Materials and Methods: We generated Tamm-Horsfall protein gene knockout mice using homologous recombination. We introduced P. mirabilis transurethrally into the bladder of Tamm-Horsfall protein deficient (THP(-/-)) and genetically similar WT (THP(+/+)) mice. We cultured urine to quantitate the degree of bacteriuria. We examined bladders and kidneys grossly and histomorphometrically to determine the intensity of inflammation.

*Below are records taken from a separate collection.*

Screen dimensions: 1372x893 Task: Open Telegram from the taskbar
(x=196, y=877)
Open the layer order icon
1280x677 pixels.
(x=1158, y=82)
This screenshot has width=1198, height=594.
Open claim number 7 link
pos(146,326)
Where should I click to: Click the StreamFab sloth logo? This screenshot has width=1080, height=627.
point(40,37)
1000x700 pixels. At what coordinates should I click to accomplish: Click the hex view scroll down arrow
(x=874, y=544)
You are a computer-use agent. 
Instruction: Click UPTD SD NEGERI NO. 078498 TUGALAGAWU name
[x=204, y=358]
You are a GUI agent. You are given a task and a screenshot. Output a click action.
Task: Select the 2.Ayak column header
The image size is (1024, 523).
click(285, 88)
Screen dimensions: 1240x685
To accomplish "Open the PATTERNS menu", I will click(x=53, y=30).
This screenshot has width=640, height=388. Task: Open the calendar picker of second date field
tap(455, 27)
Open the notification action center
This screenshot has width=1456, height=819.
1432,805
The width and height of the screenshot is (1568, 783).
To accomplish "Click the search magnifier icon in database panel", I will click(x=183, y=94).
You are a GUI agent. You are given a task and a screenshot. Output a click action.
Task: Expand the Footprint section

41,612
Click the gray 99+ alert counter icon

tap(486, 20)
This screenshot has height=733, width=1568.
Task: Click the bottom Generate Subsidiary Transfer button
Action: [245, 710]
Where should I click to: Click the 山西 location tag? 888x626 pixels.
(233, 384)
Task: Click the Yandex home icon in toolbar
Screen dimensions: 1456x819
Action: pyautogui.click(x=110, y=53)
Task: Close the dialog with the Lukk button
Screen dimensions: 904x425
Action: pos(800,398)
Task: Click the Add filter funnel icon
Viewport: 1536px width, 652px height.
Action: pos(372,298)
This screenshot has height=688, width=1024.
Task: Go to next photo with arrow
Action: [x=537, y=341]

Results: THP(-/-) mice had more severe bacteriuria and cystitis than THP(+/+) mice. THP(-/-) mice had more pyelonephritic abscesses than THP(+/+) mice. The severity of histological pyelonephritis on semiquantitative
histomorphometric analysis appeared to be greater in THP(-/-) mice. The difference between the 2 groups approached but did not attain statistical significance (p = 0.053).
Conclusion: Tamm-Horsfall protein acts as a host defense factor against P. mirabilis induced urinary tract infection.”
“Purpose: about Cyclophosphamide (Sigma (R)) is associated with urological complications, including irritative voiding symptoms and hemorrhagic cystitis. Evidence suggests that tumor necrosis factor-alpha (R & D Systems (R)), interleukin-1 beta and cyclooxygenase-2 are directly involved in the pathogenesis of induced cystitis and these molecules depend on transcription factor NF-kappa B for maximal secretion. Additionally, sesquiterpene lactone parthenolide has been shown to be a potent nuclear factor-kappa B inhibitor. We hypothesized that enhanced nuclear factor-kappa B activity contributes to cyclophosphamide induced cystitis and, therefore, it may be an attractive target for preventing cyclophosphamide cystitis.